[Problem details]
What is needed is an exact repeat of the lines from the one holding "Screen dimensions: 1280x494" through the final line of the data, with no pictures.

+++ Supplied records +++

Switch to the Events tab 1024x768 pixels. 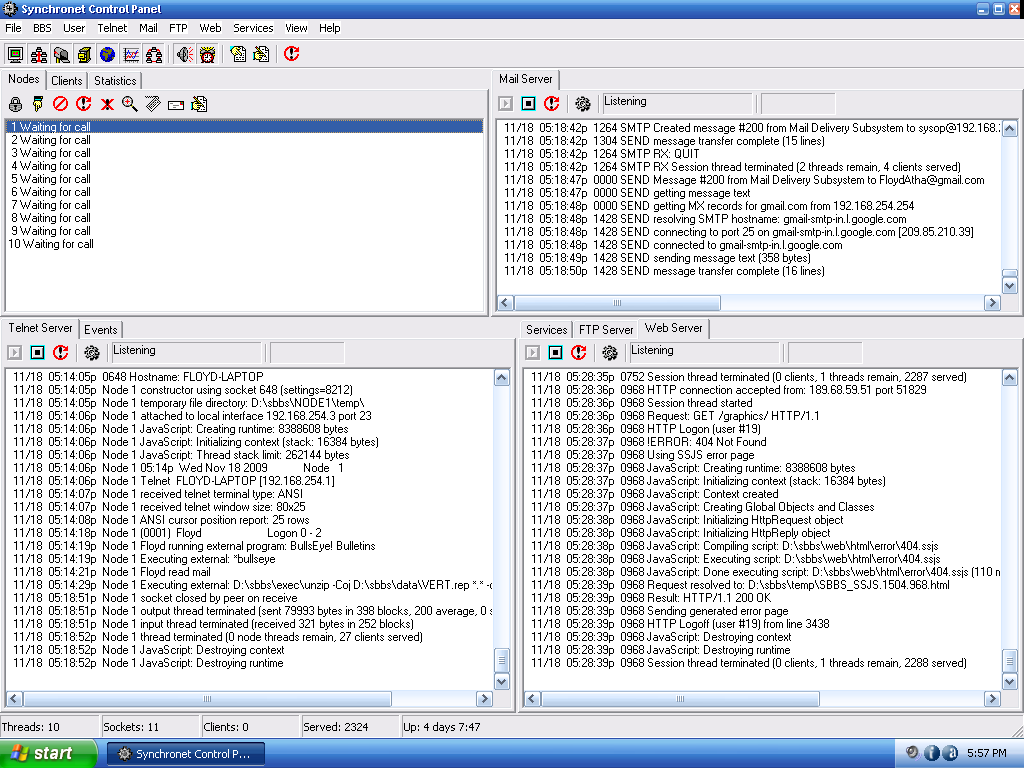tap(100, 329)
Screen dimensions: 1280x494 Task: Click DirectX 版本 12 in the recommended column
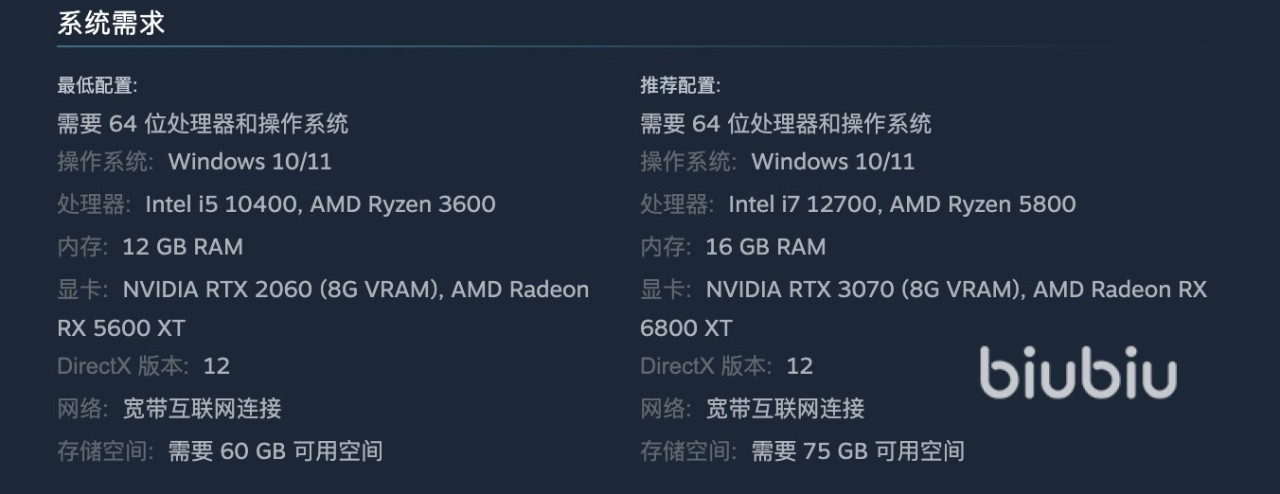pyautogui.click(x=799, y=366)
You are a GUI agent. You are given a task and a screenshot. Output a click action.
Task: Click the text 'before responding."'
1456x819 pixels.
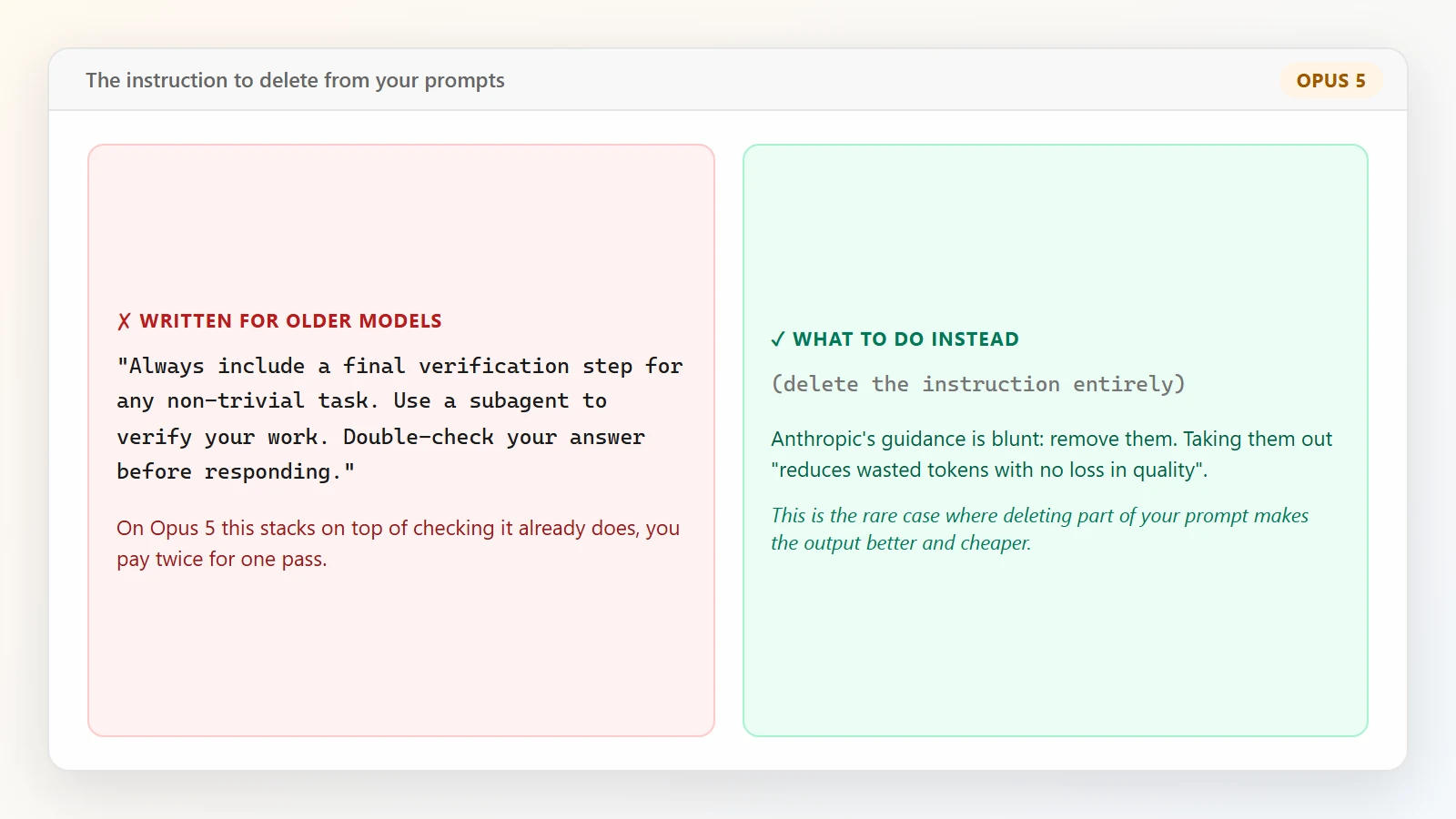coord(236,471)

+++

[Written solution]
Screen dimensions: 1280x494 Task: Click DirectX 版本 12 in the recommended column
pyautogui.click(x=799, y=366)
You are a GUI agent. You are given a task and a screenshot. Output a click action.
Task: Click the text 'before responding."'
1456x819 pixels.
coord(236,471)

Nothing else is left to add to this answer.